Petitioner was not entitled to credit for the three disputed days in December of 2009, because these days had been credited to Petitioner's Puerto Rico sentence. Section 3585(b) provides that a prisoner is not entitled to prior custody credit for periods that have been credited to another sentence. Furthermore, the BOP was correct in not crediting Petitioner with the time spent serving his Puerto Rico sentence, i.e. in treating Petitioner's federal sentence as consecutive to, rather than concurrent with, his Puerto Rico sentences. A federal sentencing court has discretion to run a sentence consecutively to or concurrently with an anticipated state sentence. United States v. Hernandez, 234 F.3d 252, 256 (5th Cir. 2000). Where a court is silent on the issue, the sentences run consecutively. See 18 U.S.C. § 3584 ("[m]ultiple terms of imprisonment imposed at different times run consecutively unless the court orders that the terms are to run concurrently"); Hunter v. Tamez, 622 F.3d 427, 431 (5th Cir. 2010) (unless the district court specifies otherwise, sentences imposed at different times are presumed to run consecutively). Here, the federal court made no mention of any other sentence. Thus, the federal and Puerto Rico sentences were presumed to run consecutively. That the Puerto Rico court directed otherwise is not determinative. It is well-settled that the BOP is under no obligation to give effect to a state court's instruction that a state sentence is to be served concurrently with an already-imposed federal sentence. Hunter, 622 F.3d at 430; Leal v. Tombone, 341 F.3d 427, 429-30 (5th Cir. 2003).

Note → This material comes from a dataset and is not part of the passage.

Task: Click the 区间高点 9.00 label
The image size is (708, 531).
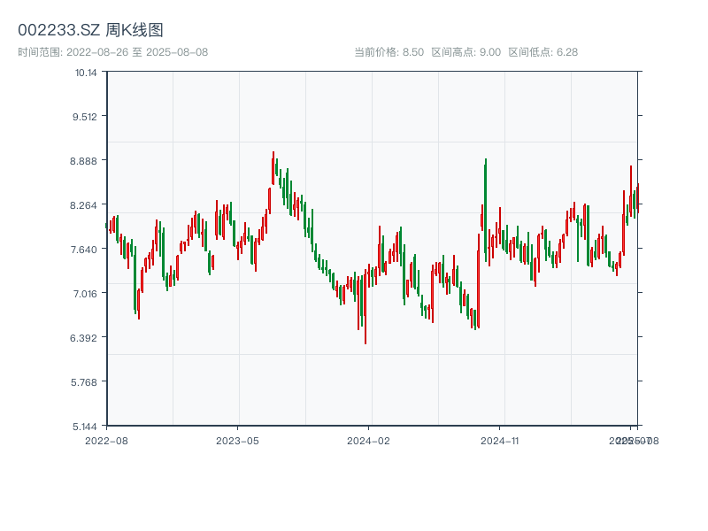Action: click(466, 52)
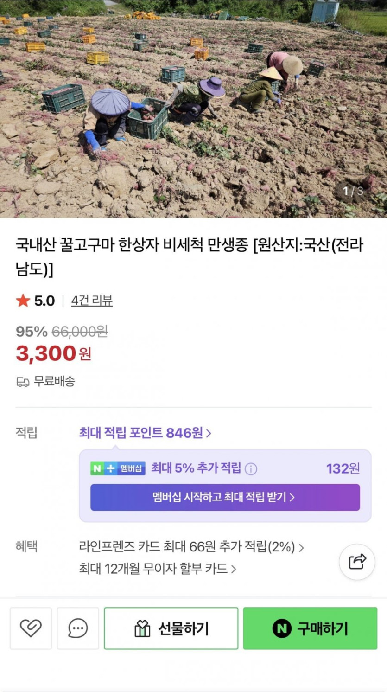Tap the 1/3 image page indicator

pos(353,190)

That he was in temporary federal custody during this period does not alter this result. The writ of habeas corpus ad prosequendum resulted in only a "loan" of Petitioner to federal custody; at all times he remained in the primary custody of Puerto Rico. See Causey v. Civiletti, 621 F.2d 691, 693 (5th Cir. 1980). This fact is reflected in BOP Program Statement 5880.28, which provides that "[t]ime spent in custody under a writ of habeas corpus from non-federal custody will not in and of itself be considered for the purpose of crediting presentence time. The primary reason for 'writ' custody is not the federal charge. The federal court merely 'borrows' the prisoner under the provisions of the writ for secondary custody." BOP Program Statement 5880.28, Sentence Computation Manual, p. 1-20B. --------

Application for Nunc Pro Tunc Designation

Petitioner also argues that the BOP abused its discretion by denying his application for a nunc pro tunc designation. Where a state sentence is imposed after the federal sentence, the BOP has the discretion to indirectly award an inmate credit for time served in state custody by designating nunc pro tunc the inmate's state prison as the place where he served a portion of his federal sentence. See Pierce v. Holder, 614 F.3d 158, 160 (5th Cir. 2010); see also BOP PS 5160.05, para. 9(b)(4) (setting out nunc pro tunc procedure). The BOP's discretion in considering an application is broad, and where the federal court evinces no intent that the sentences run concurrently or declines to make a recommendation, the BOP is "well within its discretion" to deny the application. Rodriguez v. Pitzer, 76 F. App'x 519, 520 (5th Cir. 2003). In the present case, the federal sentencing judge was silent on the issue. Furthermore, as Mr. Johnson explains in his declaration, the BOP, as part of the process of considering the application, requested an opinion from the sentencing court. [14-1] at 3. The court did not respond to the request. Id. Because there was no evidence that the federal court had intended the sentences to run concurrently, the BOP did not abuse its discretion in denying the application for a nunc pro tunc designation.

CONCLUSION

Petitioner has failed to show that he is being held "in violation of the Constitution or laws or treaties of the United States." 28 U.S.C. § 2241(c)(3). Therefore, the undersigned recommends that relief be denied and that his § 2241 petition be dismissed with prejudice.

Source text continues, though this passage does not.